- [ISTRUZIONE]: Riscriva in forma più concisa il paragrafo dell'estratto su Agostino Bergamaschi che comincia con «Tutta l’arte contemporanea», conservandone i fatti principali.

Agostino Bergamaschi, Intuizione per una forma

Agostino Bergamaschi, Intuizione per una forma

Tutta l’arte contemporanea, o perlomeno gran parte di essa, può essere descritta come una teoria di tentativi di interpretare la realtà fenomenica, nelle sue variegate accezioni politiche, culturali, sociali, antropologiche. Essa è, in definitiva, una pratica intimamente connessa alla percezione del cambiamento, soprattutto in un’epoca, quale quella odierna, contraddistinta da una mobilità rapida delle strutture sociali e politiche, delle tecnologie, delle abitudini comportamentali. Quella che il sociologo Zygmunt Bauman definisce modernità liquida – in opposizione a quella solida, tipica dello sviluppo industriale – è una società caratterizzata da un’inedita accelerazione delle trasformazioni, che produce una condizione di permanente instabilità e incertezza. Con Bauman, il divenire illusorio di Parmenide assume le fattezze, tragicamente concrete, della globalizzazione e del consumismo, della rapida obsolescenza dei sistemi produttivi e tecnologici, che portano allo smantellamento delle certezze e alla formazione di uno stato di paura diffusa. La paura liquida induce, forse indirettamente, gli artisti a ragionare attorno ai fenomeni di variazione, a interrogarsi sulla natura instabile della realtà, percepita come il campo d’azione e di prova delle speculazioni correnti.

- [MATERIALE FORNITO]:
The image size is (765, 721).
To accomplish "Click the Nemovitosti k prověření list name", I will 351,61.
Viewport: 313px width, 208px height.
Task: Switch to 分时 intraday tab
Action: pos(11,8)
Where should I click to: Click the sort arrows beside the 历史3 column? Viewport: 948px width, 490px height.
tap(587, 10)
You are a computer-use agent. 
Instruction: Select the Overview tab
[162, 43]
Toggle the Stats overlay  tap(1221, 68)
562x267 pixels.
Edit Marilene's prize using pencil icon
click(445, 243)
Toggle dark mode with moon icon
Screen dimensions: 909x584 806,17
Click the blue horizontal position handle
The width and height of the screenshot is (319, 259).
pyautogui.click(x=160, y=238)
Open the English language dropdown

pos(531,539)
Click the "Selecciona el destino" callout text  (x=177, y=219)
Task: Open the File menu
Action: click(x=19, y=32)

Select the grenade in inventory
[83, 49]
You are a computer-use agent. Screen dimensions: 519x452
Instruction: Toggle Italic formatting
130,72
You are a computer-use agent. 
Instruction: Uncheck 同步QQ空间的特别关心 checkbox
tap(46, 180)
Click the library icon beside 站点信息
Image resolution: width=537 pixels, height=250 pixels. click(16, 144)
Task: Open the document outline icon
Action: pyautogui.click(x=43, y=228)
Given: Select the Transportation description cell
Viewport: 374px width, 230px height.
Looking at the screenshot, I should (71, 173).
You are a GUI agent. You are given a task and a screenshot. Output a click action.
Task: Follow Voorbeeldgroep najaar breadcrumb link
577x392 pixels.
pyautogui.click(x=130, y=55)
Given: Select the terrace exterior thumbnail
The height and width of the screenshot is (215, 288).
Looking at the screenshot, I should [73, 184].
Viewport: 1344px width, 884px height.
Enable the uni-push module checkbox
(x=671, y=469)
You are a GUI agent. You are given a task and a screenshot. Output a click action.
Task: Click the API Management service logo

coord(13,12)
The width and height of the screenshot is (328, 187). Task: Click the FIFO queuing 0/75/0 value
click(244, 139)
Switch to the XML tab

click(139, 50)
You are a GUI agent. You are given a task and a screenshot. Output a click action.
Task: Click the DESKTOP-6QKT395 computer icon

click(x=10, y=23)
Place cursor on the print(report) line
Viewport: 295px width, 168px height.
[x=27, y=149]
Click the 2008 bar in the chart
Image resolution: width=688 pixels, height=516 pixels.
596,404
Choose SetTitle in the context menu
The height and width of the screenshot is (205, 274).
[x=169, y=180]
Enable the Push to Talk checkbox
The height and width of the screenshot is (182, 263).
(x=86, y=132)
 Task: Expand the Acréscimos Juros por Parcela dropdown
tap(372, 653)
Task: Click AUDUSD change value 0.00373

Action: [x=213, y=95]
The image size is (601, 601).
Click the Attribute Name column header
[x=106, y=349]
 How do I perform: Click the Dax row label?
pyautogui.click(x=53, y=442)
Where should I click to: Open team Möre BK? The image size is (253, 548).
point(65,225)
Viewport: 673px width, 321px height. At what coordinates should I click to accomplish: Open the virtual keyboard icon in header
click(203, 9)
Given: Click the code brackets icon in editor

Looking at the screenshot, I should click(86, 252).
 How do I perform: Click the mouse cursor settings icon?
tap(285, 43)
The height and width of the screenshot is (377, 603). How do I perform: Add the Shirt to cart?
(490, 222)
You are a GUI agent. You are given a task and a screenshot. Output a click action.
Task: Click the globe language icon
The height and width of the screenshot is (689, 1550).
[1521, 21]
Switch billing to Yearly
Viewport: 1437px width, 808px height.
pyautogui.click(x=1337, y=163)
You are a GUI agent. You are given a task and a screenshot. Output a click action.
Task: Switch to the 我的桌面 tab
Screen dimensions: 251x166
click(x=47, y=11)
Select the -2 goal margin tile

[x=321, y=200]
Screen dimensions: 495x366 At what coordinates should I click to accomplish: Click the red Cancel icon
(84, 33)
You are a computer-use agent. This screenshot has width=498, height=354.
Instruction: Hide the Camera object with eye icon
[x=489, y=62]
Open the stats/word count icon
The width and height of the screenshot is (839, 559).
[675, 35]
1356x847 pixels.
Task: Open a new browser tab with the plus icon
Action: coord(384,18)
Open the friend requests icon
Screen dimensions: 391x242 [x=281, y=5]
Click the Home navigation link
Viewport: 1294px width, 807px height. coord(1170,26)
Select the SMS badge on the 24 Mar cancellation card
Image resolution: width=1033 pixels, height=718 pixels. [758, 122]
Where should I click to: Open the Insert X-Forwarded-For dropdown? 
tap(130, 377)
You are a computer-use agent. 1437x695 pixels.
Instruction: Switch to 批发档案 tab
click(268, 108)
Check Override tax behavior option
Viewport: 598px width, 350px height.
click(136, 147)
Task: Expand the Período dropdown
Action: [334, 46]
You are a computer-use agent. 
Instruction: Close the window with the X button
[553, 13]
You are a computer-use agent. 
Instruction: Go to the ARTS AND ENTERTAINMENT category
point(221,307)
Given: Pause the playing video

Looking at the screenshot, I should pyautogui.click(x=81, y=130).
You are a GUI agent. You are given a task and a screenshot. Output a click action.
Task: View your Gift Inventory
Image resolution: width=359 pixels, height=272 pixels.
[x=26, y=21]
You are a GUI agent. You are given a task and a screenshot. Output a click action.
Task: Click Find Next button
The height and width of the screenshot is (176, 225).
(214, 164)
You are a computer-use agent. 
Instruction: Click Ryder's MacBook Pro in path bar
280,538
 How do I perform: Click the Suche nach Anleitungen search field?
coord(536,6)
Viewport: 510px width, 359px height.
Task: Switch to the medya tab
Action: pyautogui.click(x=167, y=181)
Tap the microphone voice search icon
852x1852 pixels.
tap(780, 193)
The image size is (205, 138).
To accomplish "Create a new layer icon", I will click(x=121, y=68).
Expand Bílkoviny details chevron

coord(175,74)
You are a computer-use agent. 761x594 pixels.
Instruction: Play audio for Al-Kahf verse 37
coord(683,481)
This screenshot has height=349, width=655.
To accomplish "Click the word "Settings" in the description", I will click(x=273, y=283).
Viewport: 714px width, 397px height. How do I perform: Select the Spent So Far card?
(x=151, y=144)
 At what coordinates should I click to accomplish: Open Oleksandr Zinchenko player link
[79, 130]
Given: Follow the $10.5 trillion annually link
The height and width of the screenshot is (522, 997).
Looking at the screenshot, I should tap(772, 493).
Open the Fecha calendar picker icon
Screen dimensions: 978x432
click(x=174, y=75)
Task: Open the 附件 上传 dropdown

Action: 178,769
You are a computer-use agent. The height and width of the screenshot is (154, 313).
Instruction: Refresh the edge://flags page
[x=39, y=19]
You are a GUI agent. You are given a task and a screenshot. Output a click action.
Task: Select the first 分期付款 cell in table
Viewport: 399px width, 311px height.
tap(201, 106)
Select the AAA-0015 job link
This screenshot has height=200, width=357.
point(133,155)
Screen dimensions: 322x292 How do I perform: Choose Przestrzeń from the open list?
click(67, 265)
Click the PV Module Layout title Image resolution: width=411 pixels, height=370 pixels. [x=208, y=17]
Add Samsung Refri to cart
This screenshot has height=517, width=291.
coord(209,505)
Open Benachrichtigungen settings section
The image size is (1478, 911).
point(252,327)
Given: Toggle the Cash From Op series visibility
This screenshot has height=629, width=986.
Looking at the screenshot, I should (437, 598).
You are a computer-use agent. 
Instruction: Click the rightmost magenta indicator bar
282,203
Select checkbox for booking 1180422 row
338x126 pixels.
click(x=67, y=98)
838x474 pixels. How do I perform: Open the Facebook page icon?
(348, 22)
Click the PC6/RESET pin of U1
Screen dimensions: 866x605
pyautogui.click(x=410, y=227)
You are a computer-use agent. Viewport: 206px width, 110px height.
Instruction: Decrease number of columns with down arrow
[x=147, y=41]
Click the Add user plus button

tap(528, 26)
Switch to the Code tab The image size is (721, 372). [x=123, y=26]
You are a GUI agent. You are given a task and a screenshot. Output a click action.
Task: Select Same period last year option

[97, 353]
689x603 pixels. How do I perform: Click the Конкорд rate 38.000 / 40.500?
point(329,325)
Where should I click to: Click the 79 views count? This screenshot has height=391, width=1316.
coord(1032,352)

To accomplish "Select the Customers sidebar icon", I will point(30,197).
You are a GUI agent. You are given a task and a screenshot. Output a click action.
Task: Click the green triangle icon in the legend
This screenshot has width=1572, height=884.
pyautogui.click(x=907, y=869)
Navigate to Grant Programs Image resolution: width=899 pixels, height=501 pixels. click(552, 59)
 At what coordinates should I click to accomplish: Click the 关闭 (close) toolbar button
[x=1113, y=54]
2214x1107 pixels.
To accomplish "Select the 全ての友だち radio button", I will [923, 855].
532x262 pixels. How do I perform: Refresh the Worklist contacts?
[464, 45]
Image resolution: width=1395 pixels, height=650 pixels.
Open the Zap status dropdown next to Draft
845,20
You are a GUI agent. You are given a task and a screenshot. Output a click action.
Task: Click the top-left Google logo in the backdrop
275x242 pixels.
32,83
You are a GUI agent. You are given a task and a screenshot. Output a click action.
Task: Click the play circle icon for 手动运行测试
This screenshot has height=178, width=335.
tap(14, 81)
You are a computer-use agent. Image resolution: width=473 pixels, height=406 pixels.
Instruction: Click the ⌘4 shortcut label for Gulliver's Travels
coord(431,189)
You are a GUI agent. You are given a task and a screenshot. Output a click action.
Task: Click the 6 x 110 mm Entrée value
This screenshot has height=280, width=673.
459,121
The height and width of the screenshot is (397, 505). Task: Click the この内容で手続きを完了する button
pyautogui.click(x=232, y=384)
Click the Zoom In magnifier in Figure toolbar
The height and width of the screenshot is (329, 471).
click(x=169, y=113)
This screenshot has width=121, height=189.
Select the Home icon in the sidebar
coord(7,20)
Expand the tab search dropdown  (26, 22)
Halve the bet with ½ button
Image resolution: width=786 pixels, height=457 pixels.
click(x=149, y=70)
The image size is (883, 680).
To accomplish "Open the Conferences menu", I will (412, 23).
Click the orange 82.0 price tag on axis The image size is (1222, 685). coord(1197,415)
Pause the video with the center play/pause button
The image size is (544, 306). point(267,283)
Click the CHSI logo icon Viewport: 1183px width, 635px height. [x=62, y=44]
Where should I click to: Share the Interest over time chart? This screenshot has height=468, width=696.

- [RISPOSTA]: Gran parte dell'arte contemporanea tenta di interpretare la realtà nei suoi aspetti politici, culturali, sociali e antropologici, ed è quindi legata alla percezione del cambiamento, specie oggi, quando strutture sociali e politiche, tecnologie e abitudini mutano rapidamente. Zygmunt Bauman chiama questa condizione modernità liquida, opposta a quella solida dell'epoca industriale: una società di trasformazioni accelerate, instabile e incerta. In Bauman il divenire illusorio di Parmenide diventa la realtà concreta della globalizzazione, del consumismo e della rapida obsolescenza di produzione e tecnologia, che dissolvono le certezze e diffondono la paura. Questa paura liquida spinge, forse indirettamente, gli artisti a riflettere sulla variazione e sulla natura instabile della realtà.